IR35 – ongoing impact:
HMRC’s view is that MOO is met the moment someone signs a contract. This simply isn’t the case and it’s been proven many times that it is aspects beyond this process that determine if MOO exists in an engagement.
Another common criticism of CEST is that it does not fully reflect the case law.
The Employment Lawyers Association states: “It is generally considered that CEST applies a higher standard to demonstrate self-employment than is true of applicable case law.” As a result, there is a perception that CEST is predisposed to classify contractors as employees, i.e. ‘inside’ IR35.
In addition, some of the questions asked by CEST are unfairly weighted.
A prime example of this is the question 'Do you have the right to reject a substitute?' with 'yes' or 'no' as the only possible responses.
This doesn’t take into account the fact that a reasonable right of veto of substitution does not diminish the right of substitution (ROS).
A prime example of these failings is NHS Digital.

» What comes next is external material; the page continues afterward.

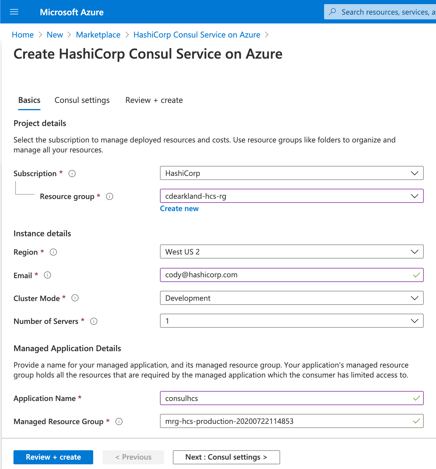The width and height of the screenshot is (436, 469).
Task: Click the Application Name input field
Action: [287, 398]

The organisation believed that its contractors had an unfettered ROS and, as such, CEST gave an ‘outside’ IR35.
This result was subsequently challenged by HMRC and NHS Digital was presented with a tax bill of £4.3M in 2019.
What’s more, usage data from CEST showed that it was unable to deliver a verdict over 233,631 times – 21% of all results between November 2019 and August 2021.

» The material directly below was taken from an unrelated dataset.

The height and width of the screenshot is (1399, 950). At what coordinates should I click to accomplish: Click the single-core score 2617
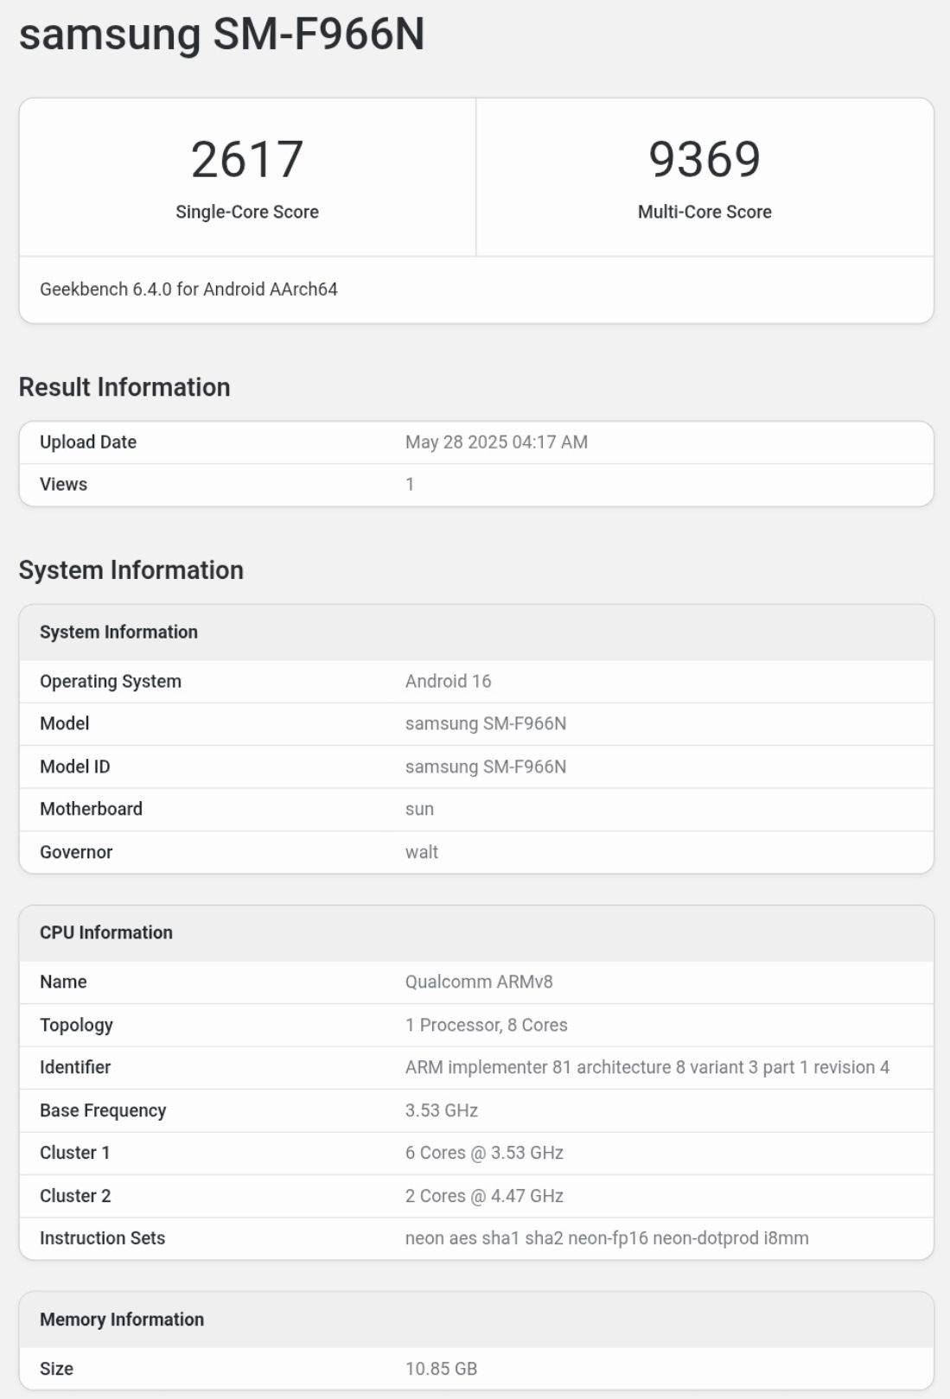(246, 160)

When CEST cannot produce a determinative result, the taxpayer is left to work it out themselves, contact HMRC or seek professional advice.
So, the tool cannot really be trusted and can cause concern over unresolved status matters.
Criticism for CEST has been wide-reaching and high-profile. In fact, The House of Lords’ Economic Affairs Committee Finance Bill Sub-Committee report in April 2020, titled Off-payroll working: treating people fairly, questioned whether CEST was fit for purpose and claimed that the tool fell well short of what is required.
Off-payroll one year on
While we saw a number of end-clients introducing blanket bans on the use of personal service companies (PSCs) in the months immediately following the IR35 reform, this appears to have been a knee-jerk reaction risk-aversion measure.
Slowly, businesses are u-turning on these bans, and we are beginning to see clients engaging with PSCs again.
Meanwhile, however, we have seen an increase in the number of contractors closing their companies or working overseas because of IR35 reform, reducing the available skilled contingent talent available.
Umbrella company usage has also risen dramatically over the last 12 months as clients look to avoid IR35 risk.
This, however, can present its own risks if the umbrella company has adopted tax avoidance arrangements or proper due diligence has not been undertaken.
Despite these ongoing challenges, there is room to be optimistic. As the rules form part of business as usual (BAU) going forward, businesses and organisations are becoming more comfortable with the legislation.
We are also beginning to see more new and returning contractors coming into the market as a result of more ‘outside’ IR35 roles as end clients become comfortable with legislation.
However, more education and major improvements to the CEST tool are undoubtedly needed to counter the ongoing challenges and ensure that UK businesses don’t lose access to the skilled talent they need in the long term.